[Exercise details] Taking the entries below from the top, restate each line exactly and end with the line containing "You are a GUI".

- - - - -

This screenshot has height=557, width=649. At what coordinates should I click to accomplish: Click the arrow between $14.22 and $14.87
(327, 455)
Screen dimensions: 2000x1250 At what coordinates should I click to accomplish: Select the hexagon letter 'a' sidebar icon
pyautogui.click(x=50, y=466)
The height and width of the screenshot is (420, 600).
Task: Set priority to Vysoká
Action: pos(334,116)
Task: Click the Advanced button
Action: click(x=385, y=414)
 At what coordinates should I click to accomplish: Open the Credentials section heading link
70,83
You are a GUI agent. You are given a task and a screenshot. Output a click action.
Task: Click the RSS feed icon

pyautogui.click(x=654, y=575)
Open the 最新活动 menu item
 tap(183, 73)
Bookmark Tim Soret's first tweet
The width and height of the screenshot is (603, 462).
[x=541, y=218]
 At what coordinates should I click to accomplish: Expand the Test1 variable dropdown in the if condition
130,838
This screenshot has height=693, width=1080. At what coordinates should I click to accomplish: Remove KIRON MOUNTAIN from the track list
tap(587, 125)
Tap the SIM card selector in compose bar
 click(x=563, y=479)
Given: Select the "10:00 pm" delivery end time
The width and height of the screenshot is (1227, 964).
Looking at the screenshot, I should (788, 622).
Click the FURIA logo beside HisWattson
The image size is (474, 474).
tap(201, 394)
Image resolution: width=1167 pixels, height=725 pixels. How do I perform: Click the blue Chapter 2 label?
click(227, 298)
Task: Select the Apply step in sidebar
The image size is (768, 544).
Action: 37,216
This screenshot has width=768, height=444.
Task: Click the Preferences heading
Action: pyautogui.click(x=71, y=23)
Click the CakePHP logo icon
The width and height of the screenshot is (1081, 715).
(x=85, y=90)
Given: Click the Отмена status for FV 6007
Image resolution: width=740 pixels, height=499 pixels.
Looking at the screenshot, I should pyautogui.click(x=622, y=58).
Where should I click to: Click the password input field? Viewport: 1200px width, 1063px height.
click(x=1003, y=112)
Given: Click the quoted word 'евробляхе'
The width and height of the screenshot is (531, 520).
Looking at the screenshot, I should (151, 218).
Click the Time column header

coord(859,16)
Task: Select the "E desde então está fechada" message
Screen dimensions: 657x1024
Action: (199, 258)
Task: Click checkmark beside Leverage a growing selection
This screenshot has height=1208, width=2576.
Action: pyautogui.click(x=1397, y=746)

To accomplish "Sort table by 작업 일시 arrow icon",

- - - - -

[Output of the exercise]
This screenshot has height=557, width=649. At what coordinates should I click to accomplish: Click the arrow between $14.22 and $14.87
(327, 455)
Screen dimensions: 2000x1250 At what coordinates should I click to accomplish: Select the hexagon letter 'a' sidebar icon
pyautogui.click(x=50, y=466)
The height and width of the screenshot is (420, 600).
Task: Set priority to Vysoká
Action: pos(334,116)
Task: Click the Advanced button
Action: click(x=385, y=414)
 At what coordinates should I click to accomplish: Open the Credentials section heading link
70,83
You are a GUI agent. You are given a task and a screenshot. Output a click action.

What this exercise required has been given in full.